Material for locating described items:
--- BEGIN ---

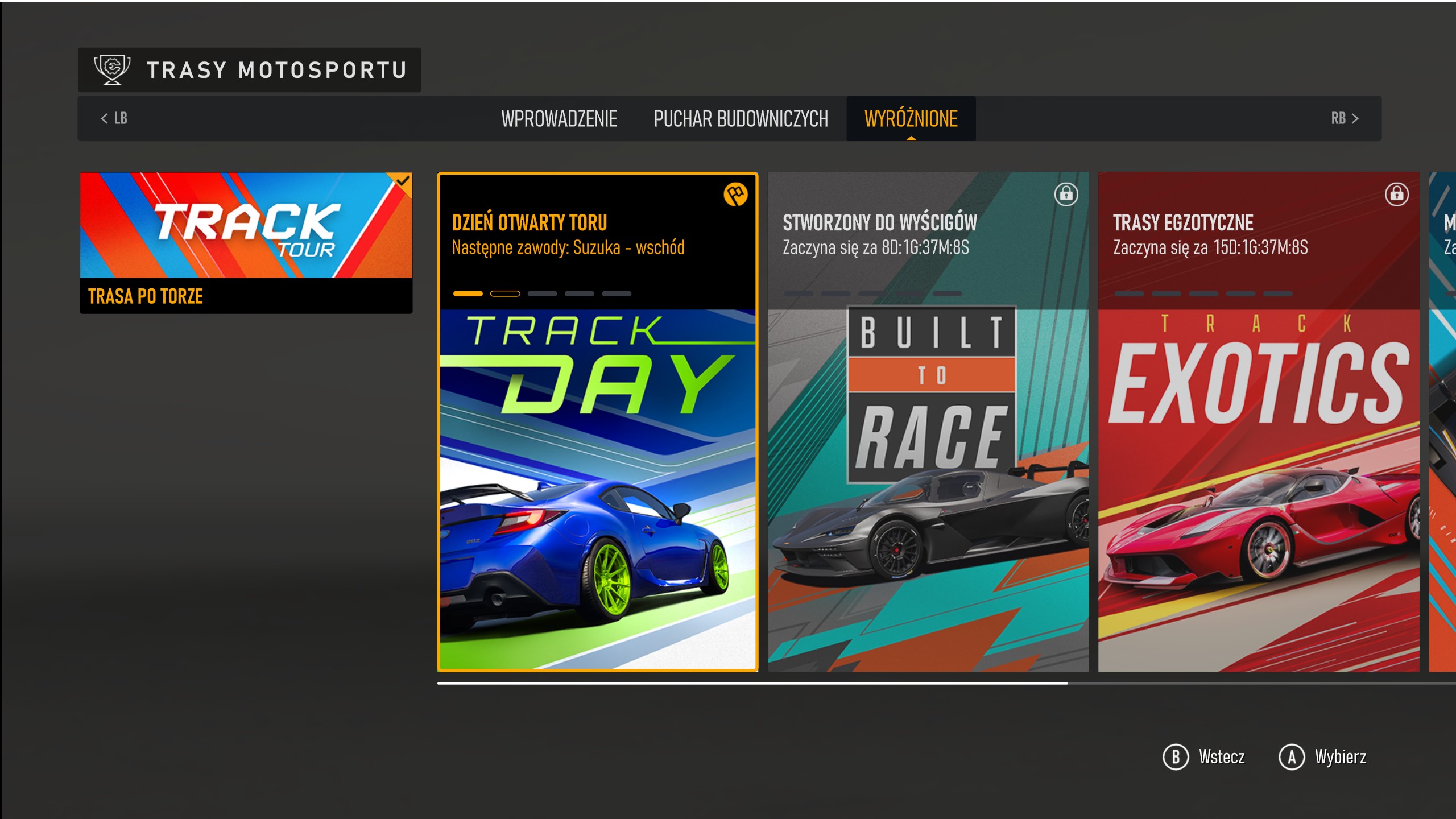The height and width of the screenshot is (819, 1456).
Task: Click lock icon on Trasy Egzotyczne card
Action: 1396,195
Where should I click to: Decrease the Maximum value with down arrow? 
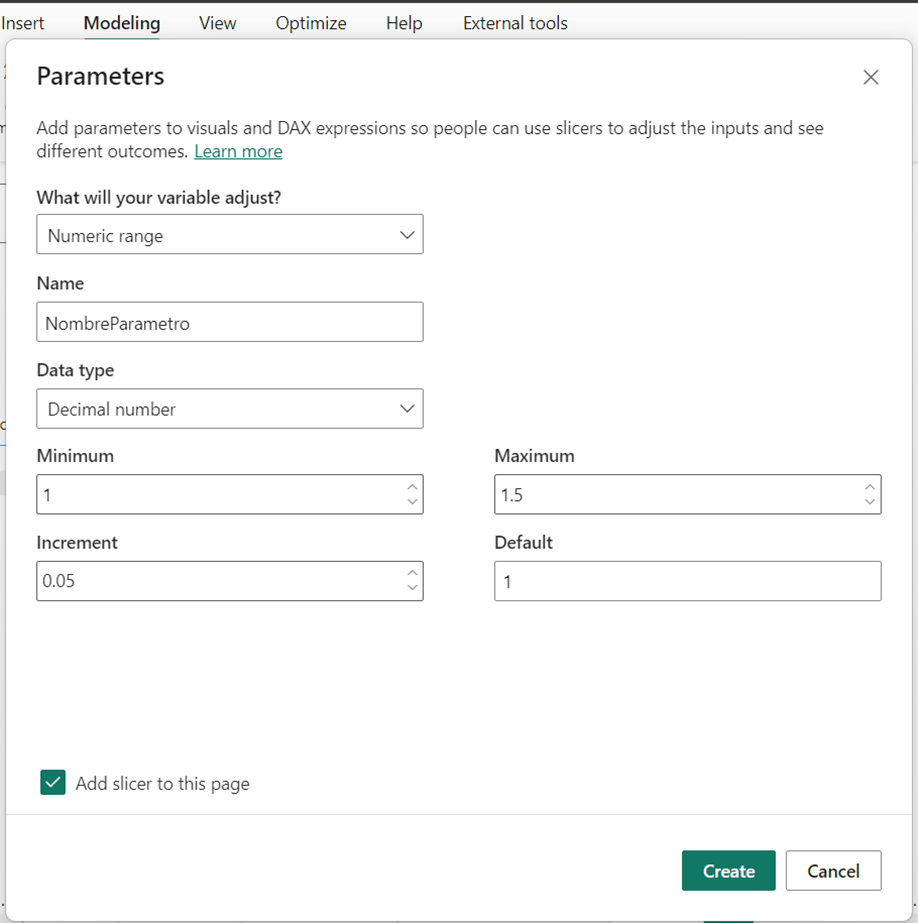870,502
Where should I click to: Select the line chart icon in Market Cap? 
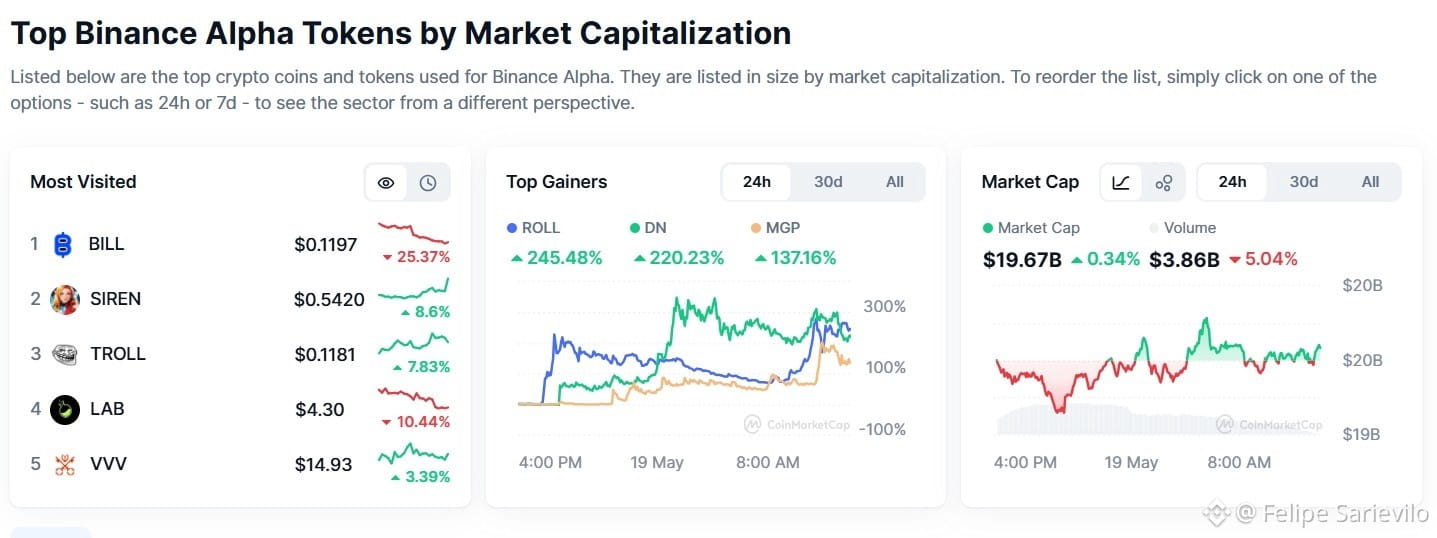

--- END ---

:: Task objective ::
Replace "Where should I click to" with "Where do I click to" wherever it occurs in the material, and write out the lines again with everything else unchanged. Omit the pictures.

:: Answer for this exercise ::
The height and width of the screenshot is (819, 1456).
Task: Click lock icon on Trasy Egzotyczne card
Action: 1396,195
Where do I click to: Decrease the Maximum value with down arrow? 
870,502
Where do I click to: Select the line chart icon in Market Cap? 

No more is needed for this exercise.